CTAP: Complementary Temporal Action Proposal Generation
This work addresses the challenge of accurately detecting action intervals in videos for applications like video analysis and surveillance, representing an incremental improvement over existing methods.
The paper tackled the problem of generating temporal action proposals in videos by proposing CTAP, which combines sliding window and actionness score grouping methods to improve boundary precision and recall, achieving state-of-the-art average recall on THUMOS-14 and ActivityNet 1.3 datasets.

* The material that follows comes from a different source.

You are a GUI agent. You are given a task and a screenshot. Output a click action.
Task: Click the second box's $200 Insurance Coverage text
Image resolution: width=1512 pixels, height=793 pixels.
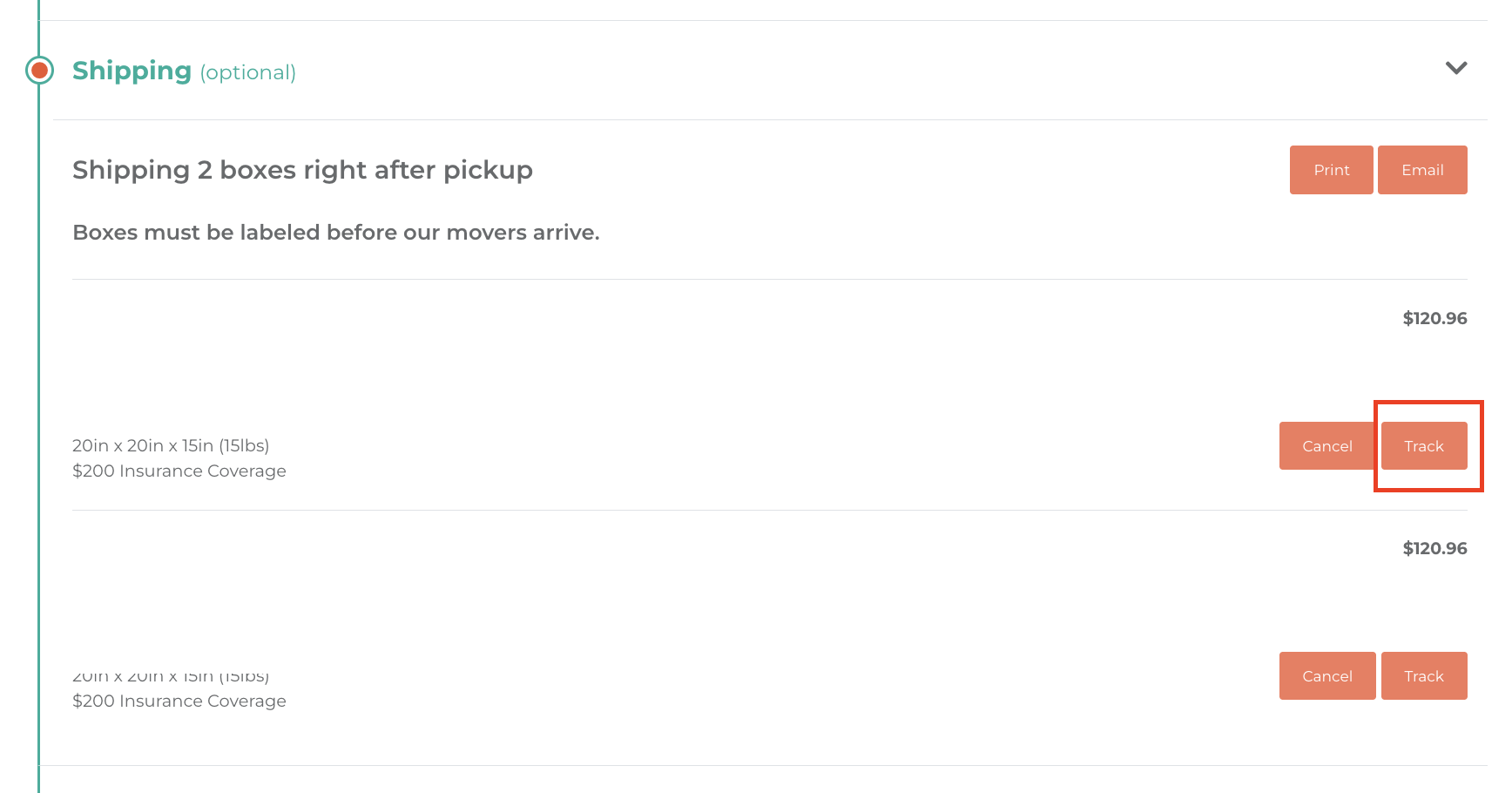[179, 701]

Temporal action proposal generation is an important task, akin to object proposals, temporal action proposals are intended to capture "clips" or temporal intervals in videos that are likely to contain an action. Previous methods can be divided to two groups: sliding window ranking and actionness score grouping. Sliding windows uniformly cover all segments in videos, but the temporal boundaries are imprecise; grouping based method may have more precise boundaries but it may omit some proposals when the quality of actionness score is low. Based on the complementary characteristics of these two methods, we propose a novel Complementary Temporal Action Proposal (CTAP) generator. Specifically, we apply a Proposal-level Actionness Trustworthiness Estimator (PATE) on the sliding windows proposals to generate the probabilities indicating whether the actions can be correctly detected by actionness scores, the windows with high scores are collected. The collected sliding windows and actionness proposals are then processed by a temporal convolutional neural network for proposal ranking and boundary adjustment. CTAP outperforms state-of-the-art methods on average recall (AR) by a large margin on THUMOS-14 and ActivityNet 1.3 datasets. We further apply CTAP as a proposal generation method in an existing action detector, and show consistent significant improvements.